What you should do: Return the lines exactly as they stand, from the first of the material through the line containing "Given: Go to the 'Стоимость' menu item".

■ ■ ■ ■ ■

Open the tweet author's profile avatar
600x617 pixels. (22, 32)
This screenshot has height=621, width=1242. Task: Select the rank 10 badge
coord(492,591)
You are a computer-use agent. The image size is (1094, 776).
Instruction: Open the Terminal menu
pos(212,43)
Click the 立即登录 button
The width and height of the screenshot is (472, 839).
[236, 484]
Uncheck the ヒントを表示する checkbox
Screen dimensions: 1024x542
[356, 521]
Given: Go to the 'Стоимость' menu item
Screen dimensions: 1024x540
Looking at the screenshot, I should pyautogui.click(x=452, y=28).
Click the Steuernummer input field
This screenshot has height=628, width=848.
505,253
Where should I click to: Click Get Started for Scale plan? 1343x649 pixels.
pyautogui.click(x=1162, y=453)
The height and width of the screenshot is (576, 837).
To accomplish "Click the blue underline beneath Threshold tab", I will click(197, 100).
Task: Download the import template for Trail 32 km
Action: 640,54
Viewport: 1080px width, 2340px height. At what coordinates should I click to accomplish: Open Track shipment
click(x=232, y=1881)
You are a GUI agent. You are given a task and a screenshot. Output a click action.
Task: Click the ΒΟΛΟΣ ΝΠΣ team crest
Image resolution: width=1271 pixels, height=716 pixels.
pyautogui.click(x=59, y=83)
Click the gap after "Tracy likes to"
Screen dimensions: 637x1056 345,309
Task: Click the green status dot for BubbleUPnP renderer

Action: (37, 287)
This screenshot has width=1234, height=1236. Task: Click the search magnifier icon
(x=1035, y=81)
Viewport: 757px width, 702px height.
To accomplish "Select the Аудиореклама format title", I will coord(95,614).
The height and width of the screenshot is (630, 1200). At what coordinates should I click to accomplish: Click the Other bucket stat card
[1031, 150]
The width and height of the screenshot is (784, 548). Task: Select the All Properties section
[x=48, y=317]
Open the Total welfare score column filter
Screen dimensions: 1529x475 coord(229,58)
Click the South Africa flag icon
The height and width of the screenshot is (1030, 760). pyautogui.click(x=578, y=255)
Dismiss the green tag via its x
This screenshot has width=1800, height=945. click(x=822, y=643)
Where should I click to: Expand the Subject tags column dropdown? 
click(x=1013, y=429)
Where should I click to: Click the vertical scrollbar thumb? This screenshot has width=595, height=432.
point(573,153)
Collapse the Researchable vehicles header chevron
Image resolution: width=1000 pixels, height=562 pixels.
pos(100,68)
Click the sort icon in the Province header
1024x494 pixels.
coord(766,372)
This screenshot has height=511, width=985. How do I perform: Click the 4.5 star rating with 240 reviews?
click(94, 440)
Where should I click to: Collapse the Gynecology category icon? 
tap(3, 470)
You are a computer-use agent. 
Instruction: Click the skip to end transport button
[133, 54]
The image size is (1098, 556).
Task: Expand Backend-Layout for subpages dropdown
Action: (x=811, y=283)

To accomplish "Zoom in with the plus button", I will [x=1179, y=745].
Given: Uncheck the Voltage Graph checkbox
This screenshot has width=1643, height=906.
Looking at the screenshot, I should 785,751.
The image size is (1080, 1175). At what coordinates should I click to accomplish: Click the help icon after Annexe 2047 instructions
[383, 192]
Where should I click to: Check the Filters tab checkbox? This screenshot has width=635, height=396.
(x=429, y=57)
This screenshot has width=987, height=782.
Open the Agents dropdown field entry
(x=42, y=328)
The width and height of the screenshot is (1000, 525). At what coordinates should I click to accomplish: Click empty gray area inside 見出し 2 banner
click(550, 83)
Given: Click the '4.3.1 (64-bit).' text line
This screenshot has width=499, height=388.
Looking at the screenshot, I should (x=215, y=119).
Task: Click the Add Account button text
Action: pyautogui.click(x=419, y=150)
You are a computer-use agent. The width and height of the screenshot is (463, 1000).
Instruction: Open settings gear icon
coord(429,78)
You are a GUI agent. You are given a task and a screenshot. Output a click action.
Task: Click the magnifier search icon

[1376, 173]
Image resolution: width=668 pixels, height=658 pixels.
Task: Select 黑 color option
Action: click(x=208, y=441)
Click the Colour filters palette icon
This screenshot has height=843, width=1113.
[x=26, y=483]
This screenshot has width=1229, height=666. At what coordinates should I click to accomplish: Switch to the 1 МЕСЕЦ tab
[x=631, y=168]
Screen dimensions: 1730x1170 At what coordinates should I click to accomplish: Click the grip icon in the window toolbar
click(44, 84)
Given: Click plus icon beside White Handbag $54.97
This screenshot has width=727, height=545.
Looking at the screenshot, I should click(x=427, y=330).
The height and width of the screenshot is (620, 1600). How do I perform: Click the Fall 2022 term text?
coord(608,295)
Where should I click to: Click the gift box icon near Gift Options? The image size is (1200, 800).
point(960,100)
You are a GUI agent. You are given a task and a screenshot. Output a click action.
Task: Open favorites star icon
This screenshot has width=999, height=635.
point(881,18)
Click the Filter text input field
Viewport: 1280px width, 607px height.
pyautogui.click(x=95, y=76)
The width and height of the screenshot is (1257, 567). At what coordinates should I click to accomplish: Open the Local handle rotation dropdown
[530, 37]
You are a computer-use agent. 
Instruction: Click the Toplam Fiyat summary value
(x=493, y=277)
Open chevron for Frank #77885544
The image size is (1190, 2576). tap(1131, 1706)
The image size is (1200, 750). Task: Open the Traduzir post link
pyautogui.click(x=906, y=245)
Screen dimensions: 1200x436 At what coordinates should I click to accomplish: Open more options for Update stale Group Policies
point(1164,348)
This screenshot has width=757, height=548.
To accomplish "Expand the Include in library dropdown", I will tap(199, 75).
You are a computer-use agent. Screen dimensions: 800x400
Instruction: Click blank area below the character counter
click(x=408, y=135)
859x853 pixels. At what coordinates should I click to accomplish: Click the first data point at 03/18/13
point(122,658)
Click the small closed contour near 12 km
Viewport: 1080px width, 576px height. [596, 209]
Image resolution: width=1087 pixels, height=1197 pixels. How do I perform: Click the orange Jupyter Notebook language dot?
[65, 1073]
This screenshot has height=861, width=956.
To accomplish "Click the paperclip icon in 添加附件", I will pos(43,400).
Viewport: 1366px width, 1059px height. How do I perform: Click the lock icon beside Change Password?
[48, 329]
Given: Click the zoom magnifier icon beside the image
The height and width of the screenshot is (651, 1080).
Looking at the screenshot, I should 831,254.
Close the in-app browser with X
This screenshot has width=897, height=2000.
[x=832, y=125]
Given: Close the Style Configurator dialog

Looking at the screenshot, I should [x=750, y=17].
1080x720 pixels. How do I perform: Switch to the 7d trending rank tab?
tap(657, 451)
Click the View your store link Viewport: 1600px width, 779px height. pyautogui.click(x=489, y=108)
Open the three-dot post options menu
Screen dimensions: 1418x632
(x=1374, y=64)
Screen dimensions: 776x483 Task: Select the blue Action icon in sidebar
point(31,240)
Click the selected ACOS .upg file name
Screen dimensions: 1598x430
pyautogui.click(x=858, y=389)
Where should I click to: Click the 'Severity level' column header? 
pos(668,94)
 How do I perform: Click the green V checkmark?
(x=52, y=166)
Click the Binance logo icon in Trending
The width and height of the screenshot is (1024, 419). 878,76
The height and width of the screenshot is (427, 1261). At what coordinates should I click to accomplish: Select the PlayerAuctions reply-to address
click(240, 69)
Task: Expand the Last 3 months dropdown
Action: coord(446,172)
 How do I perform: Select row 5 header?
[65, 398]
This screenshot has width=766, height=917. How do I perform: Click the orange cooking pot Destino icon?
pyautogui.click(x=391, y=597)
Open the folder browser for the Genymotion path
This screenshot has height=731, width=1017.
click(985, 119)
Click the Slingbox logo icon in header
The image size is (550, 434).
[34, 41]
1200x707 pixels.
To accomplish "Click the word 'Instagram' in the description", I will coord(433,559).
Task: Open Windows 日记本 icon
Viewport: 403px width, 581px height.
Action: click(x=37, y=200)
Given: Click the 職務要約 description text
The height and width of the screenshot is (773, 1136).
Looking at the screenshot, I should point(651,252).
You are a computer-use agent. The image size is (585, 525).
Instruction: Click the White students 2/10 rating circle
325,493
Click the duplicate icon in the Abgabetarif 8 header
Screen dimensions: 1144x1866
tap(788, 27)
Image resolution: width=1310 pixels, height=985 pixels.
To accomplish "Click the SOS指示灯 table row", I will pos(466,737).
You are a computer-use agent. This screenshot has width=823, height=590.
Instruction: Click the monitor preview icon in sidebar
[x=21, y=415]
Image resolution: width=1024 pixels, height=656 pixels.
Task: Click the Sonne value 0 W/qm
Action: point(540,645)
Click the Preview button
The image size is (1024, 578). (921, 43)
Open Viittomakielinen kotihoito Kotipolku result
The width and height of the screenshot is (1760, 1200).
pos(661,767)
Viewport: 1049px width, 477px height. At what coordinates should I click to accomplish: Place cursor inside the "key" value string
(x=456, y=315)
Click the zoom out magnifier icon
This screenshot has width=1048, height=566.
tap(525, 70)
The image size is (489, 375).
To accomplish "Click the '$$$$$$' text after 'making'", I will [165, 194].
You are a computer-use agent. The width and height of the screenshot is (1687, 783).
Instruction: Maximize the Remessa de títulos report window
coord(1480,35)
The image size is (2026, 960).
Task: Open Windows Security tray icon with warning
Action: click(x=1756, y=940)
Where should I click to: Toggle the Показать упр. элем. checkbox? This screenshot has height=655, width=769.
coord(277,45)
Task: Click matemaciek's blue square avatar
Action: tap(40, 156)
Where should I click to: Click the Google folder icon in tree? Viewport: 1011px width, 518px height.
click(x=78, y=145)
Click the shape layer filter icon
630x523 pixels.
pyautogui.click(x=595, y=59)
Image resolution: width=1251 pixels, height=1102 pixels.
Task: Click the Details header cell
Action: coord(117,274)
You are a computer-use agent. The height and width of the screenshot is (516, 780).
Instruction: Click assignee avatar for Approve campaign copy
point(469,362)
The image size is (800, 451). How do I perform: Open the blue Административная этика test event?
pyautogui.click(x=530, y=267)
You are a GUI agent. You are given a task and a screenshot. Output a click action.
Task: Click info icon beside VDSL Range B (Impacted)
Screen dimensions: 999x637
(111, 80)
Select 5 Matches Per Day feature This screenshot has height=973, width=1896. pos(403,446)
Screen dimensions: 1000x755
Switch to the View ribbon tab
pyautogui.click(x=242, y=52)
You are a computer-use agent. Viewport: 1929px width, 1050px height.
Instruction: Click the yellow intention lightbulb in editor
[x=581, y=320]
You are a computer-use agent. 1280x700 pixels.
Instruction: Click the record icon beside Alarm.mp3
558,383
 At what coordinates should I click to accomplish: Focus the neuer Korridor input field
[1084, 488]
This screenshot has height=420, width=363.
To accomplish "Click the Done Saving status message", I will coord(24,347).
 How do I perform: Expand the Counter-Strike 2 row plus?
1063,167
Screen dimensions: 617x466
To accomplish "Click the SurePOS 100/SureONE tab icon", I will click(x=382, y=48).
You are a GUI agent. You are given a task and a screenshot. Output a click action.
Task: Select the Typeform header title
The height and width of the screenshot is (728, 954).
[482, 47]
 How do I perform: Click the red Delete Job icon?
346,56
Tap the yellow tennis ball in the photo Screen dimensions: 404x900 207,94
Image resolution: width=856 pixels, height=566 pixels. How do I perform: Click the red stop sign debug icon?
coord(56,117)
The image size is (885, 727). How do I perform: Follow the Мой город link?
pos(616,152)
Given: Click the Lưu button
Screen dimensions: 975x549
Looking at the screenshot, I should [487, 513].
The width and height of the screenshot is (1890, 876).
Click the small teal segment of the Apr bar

■ ■ ■ ■ ■

Result for this exercise:
Open the tweet author's profile avatar
600x617 pixels. (22, 32)
This screenshot has height=621, width=1242. Task: Select the rank 10 badge
coord(492,591)
You are a computer-use agent. The image size is (1094, 776).
Instruction: Open the Terminal menu
pos(212,43)
Click the 立即登录 button
The width and height of the screenshot is (472, 839).
[236, 484]
Uncheck the ヒントを表示する checkbox
Screen dimensions: 1024x542
[356, 521]
Given: Go to the 'Стоимость' menu item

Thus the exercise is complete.